QtQML and QtQuick are still evolving rapidly. Qt 6.2 introduced many affordances. These exercises use Qt 6.3.0, the latest at the time of writing. Each application is built via CMake, recommended by the latest QML/Quick documents for the new Qt/CMake build helpers.
Note that while the software is changing so quickly, the QML/Quick documents can be confusing, often including legacy advice, even under a Qt 6.3.0 banner. Try searching for CMake examples in the Qt/Examples/Qt-6.3.0 directory -- those concrete code implementations seem to be least ambiguous.

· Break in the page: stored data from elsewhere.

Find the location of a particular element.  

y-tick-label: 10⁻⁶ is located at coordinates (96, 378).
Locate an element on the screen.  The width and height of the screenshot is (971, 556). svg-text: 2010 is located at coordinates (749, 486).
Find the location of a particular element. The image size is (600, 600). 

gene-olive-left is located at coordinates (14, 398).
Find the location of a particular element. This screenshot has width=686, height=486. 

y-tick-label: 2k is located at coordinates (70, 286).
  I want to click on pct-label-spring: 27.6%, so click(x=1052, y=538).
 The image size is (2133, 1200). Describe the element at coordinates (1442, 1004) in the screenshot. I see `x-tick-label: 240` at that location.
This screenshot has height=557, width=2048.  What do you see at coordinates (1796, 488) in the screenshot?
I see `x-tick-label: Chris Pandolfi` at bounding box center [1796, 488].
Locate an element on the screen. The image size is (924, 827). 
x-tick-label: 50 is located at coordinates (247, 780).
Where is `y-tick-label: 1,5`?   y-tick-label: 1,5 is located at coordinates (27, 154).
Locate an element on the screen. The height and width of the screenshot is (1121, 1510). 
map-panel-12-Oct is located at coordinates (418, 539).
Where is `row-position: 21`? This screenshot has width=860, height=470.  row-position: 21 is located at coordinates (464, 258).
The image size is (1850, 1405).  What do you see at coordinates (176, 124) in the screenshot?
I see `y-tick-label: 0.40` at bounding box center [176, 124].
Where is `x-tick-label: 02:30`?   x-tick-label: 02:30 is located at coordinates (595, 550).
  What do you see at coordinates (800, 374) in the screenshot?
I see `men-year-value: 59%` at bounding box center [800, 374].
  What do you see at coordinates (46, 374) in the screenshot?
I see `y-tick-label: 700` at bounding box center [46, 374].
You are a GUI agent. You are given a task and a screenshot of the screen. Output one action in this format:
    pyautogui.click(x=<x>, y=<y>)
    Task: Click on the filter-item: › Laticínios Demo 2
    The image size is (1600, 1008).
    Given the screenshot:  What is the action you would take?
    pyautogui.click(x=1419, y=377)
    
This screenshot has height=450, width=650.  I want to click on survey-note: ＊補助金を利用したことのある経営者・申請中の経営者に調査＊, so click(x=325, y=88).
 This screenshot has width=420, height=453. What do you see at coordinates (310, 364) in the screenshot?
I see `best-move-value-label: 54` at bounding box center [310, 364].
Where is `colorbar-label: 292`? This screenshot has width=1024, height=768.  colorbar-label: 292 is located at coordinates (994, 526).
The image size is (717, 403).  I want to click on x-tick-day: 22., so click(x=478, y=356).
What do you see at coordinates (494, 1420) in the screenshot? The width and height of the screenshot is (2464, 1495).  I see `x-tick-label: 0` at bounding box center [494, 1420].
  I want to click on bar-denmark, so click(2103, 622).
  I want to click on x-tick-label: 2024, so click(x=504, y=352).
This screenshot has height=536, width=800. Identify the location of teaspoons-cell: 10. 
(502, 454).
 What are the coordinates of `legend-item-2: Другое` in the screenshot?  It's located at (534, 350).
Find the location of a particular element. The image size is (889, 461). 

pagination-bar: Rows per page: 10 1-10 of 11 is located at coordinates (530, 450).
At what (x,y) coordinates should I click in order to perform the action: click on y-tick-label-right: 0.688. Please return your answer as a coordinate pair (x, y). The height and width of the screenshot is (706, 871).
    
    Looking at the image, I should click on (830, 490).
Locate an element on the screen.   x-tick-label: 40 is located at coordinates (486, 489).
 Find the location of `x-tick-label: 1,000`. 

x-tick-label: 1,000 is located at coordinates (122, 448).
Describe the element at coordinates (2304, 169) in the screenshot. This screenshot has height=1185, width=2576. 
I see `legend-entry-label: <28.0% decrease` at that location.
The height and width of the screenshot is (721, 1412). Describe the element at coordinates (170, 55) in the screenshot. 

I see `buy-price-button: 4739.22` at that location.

For now, I use QtCreator to configure, build, and run. That is fine for these personal learning exercises. A more production-like environment would require standalone build scripts and run scripts.
Each application builds in a Desktop configuration, and in a WebAssembly configuration (runs in a browser).
Some one-time setup is required for WebAssembly builds:
- Follow the Emscripten, Getting Started instructions -- emsdk 3.1.6 is recommended for Qt 6.3.0
- Use the Qt Maintenance tool to add the WebAssembly module to the Qt installation
That is all -- the tools for WebAssembly builds are in place.
Open one of the projects in QtCreator, create a WebAssembly build configuration, then build and run the project -- the application opens in a browser window.
The Qt documents have more details, including instructions to build and run from a command line.